# Lanverbindung bricht bei hoher Auslastung ab



## cPT_cAPSLOCK (11. November 2013)

Hallo alle zusammen 
Ich hätte ein Problem mit der Lanverbindung meines Notebooks. Ich hoffe, ihr könnt mir dabei helfen.

Zunächst zum Problem ansich:
wenn ich längere Zeit (~5 Minuten) eine höhere Netzauslastung erzeuge (Youtube, IPTV, etc.), bricht meine Lanverbindung aus heiterem Himmel zusammen. Meist handelt es sich dabei um ein "DNS-Server nicht gefunden"-Problem (gelbes Ausrufezeichen im Tray), was durch die Windows-Problemlösung oder schlimmstenfalls einen Reboot schnell wieder gelöst werden kann, aber auf Dauer geht einem das schon ziemlich auf den Senkel - ganz besonders, wenn das mehrfach hintereinander vorkommt. Im Netzwerkcenter von Windows 7 wird die Internetverbindung als unterbrochen dargestellt, die Verbindung in "mehrere Netzwerke" scheint aber zu stehen.

Nun noch ein paar interessante Nebeninfos, die euch die Hilfe eventuell erleichtern...
-falls das von Belang ist: ich bin an ein sehr schnelles Internet angebunden, was eine Geschwindigkeit bis 1 Gbit/s ermöglicht. In langsameren Netzen konnte ich keine Verbindungsabbrüche feststellen, was aber auch daran liegen kann, dass ich das Notebook zum Großteil im schnellen Netz hier betreibe.
-es handelt sich um einen Broadcom NetXtreme-Netzwerkadapter. Eine genauere Beschreibung konnte ich leider nicht finden.
-Netzwerktreiber ist installiert. Ich hab ihn sogar erst heute neu drübergebügelt, genützt hat es aber wenig. Heruntergeladen habe ich dabei einen Treiber von der Supportseite des Notebookherstellers (Acer).
-Von geringen Netzwerkauslastungen (in diesem Fall: League of Legends) zeigt sich das Notebook komplett unbeeindruckt. Erst beim Streamen etc. tritt das Problem auf.
-und am Interessantesten: das Problem kommt nur (!) in Windows vor. Ich habe Manjaro-Linux von einem USB-Stick live gebootet und über dieses System über eine halbe Stunde Videos in 1080P auf Youtube geschaut und es gab keinerlei Abbrüche - was unter Windows undenkbar wäre. Es liegt also wohl nicht an der Hardware, am Netz oder am Verbindungskabel.

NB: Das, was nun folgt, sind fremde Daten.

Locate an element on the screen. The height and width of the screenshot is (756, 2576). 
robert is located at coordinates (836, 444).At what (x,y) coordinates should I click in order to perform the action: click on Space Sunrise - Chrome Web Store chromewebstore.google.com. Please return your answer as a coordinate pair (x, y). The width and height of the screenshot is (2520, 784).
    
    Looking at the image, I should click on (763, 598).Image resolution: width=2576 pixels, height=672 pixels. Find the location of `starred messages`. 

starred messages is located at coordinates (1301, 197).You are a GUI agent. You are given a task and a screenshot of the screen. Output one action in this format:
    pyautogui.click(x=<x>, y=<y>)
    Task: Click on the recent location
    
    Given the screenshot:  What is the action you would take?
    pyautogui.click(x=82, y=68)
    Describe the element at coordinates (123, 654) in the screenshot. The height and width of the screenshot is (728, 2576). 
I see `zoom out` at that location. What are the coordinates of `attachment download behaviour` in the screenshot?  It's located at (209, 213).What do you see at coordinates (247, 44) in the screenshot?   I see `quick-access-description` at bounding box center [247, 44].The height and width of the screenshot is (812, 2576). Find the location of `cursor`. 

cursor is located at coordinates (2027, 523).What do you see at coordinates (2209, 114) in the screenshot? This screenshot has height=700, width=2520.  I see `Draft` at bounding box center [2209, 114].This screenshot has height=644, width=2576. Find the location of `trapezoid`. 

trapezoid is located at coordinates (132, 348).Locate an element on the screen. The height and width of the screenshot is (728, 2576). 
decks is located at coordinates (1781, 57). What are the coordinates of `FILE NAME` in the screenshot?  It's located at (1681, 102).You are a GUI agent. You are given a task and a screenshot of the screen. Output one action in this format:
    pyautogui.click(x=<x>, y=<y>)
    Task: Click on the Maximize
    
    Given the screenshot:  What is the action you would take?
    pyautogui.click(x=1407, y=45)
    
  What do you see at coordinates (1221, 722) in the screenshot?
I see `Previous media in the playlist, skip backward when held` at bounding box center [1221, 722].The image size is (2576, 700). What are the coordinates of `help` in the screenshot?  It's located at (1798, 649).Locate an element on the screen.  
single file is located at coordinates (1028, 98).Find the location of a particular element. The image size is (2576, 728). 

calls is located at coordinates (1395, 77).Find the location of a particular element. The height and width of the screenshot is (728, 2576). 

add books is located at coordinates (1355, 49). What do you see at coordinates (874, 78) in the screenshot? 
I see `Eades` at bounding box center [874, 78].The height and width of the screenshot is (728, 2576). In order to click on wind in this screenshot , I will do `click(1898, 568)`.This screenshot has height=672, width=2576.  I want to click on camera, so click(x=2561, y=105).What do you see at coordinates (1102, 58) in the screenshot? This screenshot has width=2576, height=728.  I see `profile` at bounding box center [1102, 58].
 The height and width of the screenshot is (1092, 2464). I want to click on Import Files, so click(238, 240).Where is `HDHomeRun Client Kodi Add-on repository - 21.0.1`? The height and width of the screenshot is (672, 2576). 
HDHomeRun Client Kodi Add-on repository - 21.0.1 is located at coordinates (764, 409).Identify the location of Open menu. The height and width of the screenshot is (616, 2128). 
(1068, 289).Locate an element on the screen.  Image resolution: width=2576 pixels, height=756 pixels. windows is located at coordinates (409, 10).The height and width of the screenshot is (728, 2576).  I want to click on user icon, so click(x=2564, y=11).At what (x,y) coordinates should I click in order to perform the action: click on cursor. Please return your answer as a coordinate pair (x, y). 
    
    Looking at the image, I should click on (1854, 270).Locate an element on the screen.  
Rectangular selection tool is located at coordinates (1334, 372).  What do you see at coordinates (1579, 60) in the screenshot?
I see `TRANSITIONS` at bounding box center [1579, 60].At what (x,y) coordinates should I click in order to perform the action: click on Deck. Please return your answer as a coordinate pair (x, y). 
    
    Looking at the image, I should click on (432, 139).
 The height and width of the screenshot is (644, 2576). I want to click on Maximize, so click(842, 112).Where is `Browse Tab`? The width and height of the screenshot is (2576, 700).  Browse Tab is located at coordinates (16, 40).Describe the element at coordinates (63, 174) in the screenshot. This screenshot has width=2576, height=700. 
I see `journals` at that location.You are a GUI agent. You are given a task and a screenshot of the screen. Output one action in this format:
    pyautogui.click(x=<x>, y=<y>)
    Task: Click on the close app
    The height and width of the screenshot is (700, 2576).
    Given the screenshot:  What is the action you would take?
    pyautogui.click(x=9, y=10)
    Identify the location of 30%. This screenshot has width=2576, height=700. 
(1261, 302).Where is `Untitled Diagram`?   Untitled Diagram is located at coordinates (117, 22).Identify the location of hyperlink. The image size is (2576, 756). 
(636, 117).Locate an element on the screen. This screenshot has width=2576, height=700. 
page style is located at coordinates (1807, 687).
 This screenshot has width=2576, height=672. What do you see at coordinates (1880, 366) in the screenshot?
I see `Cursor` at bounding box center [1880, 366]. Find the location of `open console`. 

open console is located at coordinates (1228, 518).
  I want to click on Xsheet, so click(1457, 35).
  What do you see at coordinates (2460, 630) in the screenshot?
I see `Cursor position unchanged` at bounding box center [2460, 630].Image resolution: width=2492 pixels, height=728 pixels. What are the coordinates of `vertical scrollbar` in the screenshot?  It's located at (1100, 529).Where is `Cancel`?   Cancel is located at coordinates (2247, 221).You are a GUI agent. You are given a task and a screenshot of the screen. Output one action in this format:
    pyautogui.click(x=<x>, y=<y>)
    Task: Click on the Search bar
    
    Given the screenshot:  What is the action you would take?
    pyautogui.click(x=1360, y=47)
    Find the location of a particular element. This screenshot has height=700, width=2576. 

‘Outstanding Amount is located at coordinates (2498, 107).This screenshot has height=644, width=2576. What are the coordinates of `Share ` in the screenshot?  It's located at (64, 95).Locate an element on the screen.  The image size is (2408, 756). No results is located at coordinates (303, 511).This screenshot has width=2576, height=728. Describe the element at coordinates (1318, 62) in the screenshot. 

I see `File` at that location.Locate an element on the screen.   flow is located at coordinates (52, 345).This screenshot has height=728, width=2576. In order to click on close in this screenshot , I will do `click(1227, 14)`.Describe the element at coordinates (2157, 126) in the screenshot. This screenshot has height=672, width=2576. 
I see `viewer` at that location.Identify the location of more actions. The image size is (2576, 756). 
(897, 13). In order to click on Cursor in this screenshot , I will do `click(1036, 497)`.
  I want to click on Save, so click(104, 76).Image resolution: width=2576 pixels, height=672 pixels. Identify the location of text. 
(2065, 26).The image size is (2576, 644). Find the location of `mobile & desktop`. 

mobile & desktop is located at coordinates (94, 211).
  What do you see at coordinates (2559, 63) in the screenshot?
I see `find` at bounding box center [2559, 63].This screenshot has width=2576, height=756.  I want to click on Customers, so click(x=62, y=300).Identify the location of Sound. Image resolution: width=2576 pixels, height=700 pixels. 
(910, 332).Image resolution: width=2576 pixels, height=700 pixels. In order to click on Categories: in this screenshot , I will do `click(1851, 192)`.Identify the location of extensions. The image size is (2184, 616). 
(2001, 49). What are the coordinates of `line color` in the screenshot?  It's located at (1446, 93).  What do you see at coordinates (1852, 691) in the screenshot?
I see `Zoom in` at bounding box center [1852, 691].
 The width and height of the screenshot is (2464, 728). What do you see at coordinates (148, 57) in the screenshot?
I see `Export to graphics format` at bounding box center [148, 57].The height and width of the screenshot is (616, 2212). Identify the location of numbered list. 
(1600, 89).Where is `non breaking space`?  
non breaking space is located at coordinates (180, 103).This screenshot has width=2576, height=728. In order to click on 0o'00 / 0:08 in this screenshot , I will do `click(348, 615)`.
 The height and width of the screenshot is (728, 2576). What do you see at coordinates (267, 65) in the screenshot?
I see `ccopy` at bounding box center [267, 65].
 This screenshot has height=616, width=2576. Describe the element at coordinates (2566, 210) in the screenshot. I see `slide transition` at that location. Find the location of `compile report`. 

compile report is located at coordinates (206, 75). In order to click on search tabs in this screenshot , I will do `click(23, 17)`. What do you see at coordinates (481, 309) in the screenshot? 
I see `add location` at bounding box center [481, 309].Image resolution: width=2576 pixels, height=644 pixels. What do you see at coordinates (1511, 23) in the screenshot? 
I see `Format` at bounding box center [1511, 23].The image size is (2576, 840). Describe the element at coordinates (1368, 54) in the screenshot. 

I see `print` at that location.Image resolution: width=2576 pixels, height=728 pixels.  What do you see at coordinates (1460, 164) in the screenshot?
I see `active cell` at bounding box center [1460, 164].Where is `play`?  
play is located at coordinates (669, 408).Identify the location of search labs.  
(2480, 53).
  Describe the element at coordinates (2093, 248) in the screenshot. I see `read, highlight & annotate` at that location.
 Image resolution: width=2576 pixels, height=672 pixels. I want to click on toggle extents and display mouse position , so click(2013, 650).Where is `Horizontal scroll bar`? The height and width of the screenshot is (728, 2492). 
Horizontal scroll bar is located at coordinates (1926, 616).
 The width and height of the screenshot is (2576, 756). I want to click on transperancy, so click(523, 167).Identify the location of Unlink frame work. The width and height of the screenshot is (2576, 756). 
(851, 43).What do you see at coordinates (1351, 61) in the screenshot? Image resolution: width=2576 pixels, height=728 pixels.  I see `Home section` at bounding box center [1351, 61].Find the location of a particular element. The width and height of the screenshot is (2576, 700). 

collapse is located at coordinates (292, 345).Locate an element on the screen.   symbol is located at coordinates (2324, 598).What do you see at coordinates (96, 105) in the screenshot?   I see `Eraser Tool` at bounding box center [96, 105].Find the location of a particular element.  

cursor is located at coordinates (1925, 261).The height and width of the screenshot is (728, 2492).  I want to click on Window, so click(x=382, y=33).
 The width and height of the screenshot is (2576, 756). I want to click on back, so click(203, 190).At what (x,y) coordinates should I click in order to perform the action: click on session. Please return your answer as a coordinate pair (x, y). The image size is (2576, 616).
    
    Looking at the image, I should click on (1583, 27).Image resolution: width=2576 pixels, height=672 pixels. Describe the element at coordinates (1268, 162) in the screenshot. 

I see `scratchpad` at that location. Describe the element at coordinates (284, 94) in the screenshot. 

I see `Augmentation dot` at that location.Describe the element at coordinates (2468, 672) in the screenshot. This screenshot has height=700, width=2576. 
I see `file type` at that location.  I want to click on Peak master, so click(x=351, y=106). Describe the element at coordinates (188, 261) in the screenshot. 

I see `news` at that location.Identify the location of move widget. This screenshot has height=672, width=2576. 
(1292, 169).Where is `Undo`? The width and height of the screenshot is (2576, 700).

Danke schon mal für eure Mithilfe! 
gRU?; cAPS


----------



## Aer0 (11. November 2013)

1 mbit/s würde ich nicht als schnelles inet bezeichnen.
lanverbindung oder internetverbindung ist die frage, guck mal im routermenü nach wärend des problems ob die synchronisation abbricht oder die fehlerrate in die höhe steigt, lan sollte von 1 mbit/s nicht überlastet sein, und youtube videos in 1080p solltest du auch nicht gucken können.


----------



## cPT_cAPSLOCK (11. November 2013)

Aer0 schrieb:


> 1 mbit/s würde ich nicht als schnelles inet bezeichnen.
> lanverbindung oder internetverbindung ist die frage, guck mal im routermenü nach wärend des problems ob die synchronisation abbricht oder die fehlerrate in die höhe steigt, lan sollte von 1 mbit/s nicht überlastet sein, und youtube videos in 1080p solltest du auch nicht gucken können.


 Ach, ich Idiot. Ich mein natürlich 1Gbit/s. Sorry.
Ich hab leider keinen Router zur Hand - um die Situation zu beschreiben: ich hock im Studentenwohnheim, der Provider ist ein Studentenverein, der das Internet verwaltet. Ich hab persönlich keine Verbindung zu Routern oder Ähnlichem - aber wie gesagt, unter Linux tritt das Problem nicht auf. Daher würde ich den Router oder die Verbindung ansich ausschließen - es muss iwie an Windows oder dessen Wurmansätzen liegen.
gRU?; cAPS


----------



## Aer0 (11. November 2013)

also dann nehme ich mal an das internet bricht nicht bei allen gleichzeitig zusammen und es liegt wirklich am lan.
geh mal in die einstellungen deines netzwerkadapters, ipv4 und stell dort gateway, subnetmaske, dns server usw manuell ein und guck ob du weiterhin probleme hast.
wie lang ist dein lan kabel vom router eig. entfernt?


----------



## cPT_cAPSLOCK (11. November 2013)

Aer0 schrieb:


> also dann nehme ich mal an das internet bricht nicht  bei allen gleichzeitig zusammen und es liegt wirklich am lan.
> geh mal in die einstellungen deines netzwerkadapters, ipv4 und stell  dort gateway, subnetmaske, dns server usw manuell ein und guck ob du  weiterhin probleme hast.
> wie lang ist dein lan kabel vom router eig. entfernt?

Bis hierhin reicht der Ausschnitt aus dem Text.